Civil Society Builds Campaign Finance Transparency in Mongolia

  • Burt-Ujin Bayarsaikhan

A campaign rally during June 2016 parliamentary elections in Mongolia

Precedent is highly important in legal systems, but what about precedent in new democracies? How can new democracies establish democratic norms and processes when there’s little precedent for it? For Mongolia’s thriving civil society, embarking on campaign finance oversight marks an accomplishment for growing CSOs and a milestone in the country’s development trajectory.

Since May 2016, the International Republican Institute (IRI) has been supporting a campaign finance oversight initiative of the Open Society Forum (OSF), a Mongolian CSO that began operating following the country’s 1990 democratic revolution. Campaign finance is a sensitive subject here. Particularly in election years, partisan politics tend to polarize citizens and make them refrain from discussing controversial topics. Parliamentary elections are costly and yet, there is a lack of detailed information regarding campaign incomes and expenses of political parties and candidates. Mongolia’s new comprehensive election law, passed at the end of 2015, set a number of requirements in an effort to foster competitive elections, including but not limited to making campaign asset and expense disclosures mandatory and independent oversight possible.

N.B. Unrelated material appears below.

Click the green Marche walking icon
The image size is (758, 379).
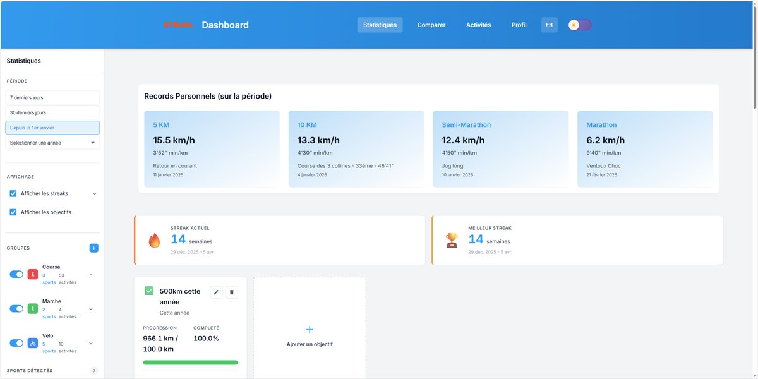point(32,308)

To study compliance with the law, OSF collaborated with Philanthropy Center for Development (PCD), a domestic CSO comprised of lawyers and that has been a member of the Civil Society Coalition for Fair Election since 2008. The project monitored finances of candidates from the Democratic Party, Mongolian People’s Party and Mongolian People’s Revolutionary Party running for the 2016 parliamentary elections in select electoral districts in Bayanzurkh and Sukhbaatar districts of Ulaanbaatar and Zuunmod and Dalanzadgad soums of Tuv and Umnugovi provinces respectively.

Monitoring teams were trained and assigned to collect a diverse set of data on campaign activities of affected candidates in their respective electoral districts. The data would be analyzed to estimate realistic campaign expenses as well as to reveal any noncompliance with the law. Then after the elections, campaign expense reports relevant to the candidates observed in the project would be obtained from state organizations for gap analysis; the General Election Commission is required to collect and then submit to the National Audit Office campaign expense reports from all candidates who run in the parliamentary elections.

However, the process of collecting information at both organizational and observer levels had a number of complications.

First, according to law, candidates must declare their assets and incomes and political parties must submit audited reports of donations prior to registering for the elections. However, the General Election Commission, the Independent Agency against Corruption and the National Audit Office all declined to make the reports available to civil society. Moreover, at candidates’ rallies and meetings, most campaign managers and staff cited various reasons and excuses to refrain from providing critical information, resulting in a serious impediment to data collection. If some campaign staff were promising to get back to the monitoring teams, others demanded “double-checking” of observers’ credentials that were already approved and provided by the General Election Commission. Despite the challenging predisposition, the observers continued to use all their resources to gather the necessary data.

Second, in the next stage of the monitoring project, PCD sent a number of official letters to state organizations such as the General Election Commission and the National Audit Office in order to obtain copies of election expense reports that candidates are required to submit within 30 days after the Election Day. After numerous hurdles, in October 2016, PCD was finally able to acquire the necessary expense reports for half of the electoral districts monitored in the project. Although some of the reports were inconclusive and comprehensive analysis is still underway, PCD was able to achieve a milestone: for the first time in Mongolia’s recorded history, the National Audit Office made political party candidates’ election expense reports available to a domestic CSO for oversight purposes. This is a significant achievement in Mongolia’s democratic development where the state and civil society collaborated in the sphere of election campaign finance — taking transparency to the next level.

Civil society participation is crucial for thriving democracy. In the fall of 2016, a Mongolian civil society organization, for the first time, laid the building blocks necessary to usher in a new culture of campaign finance transparency. This achievement is demonstrative of Mongolia’s democratic government, thriving civil society and commitment to cultivating long-lasting accountability and transparency.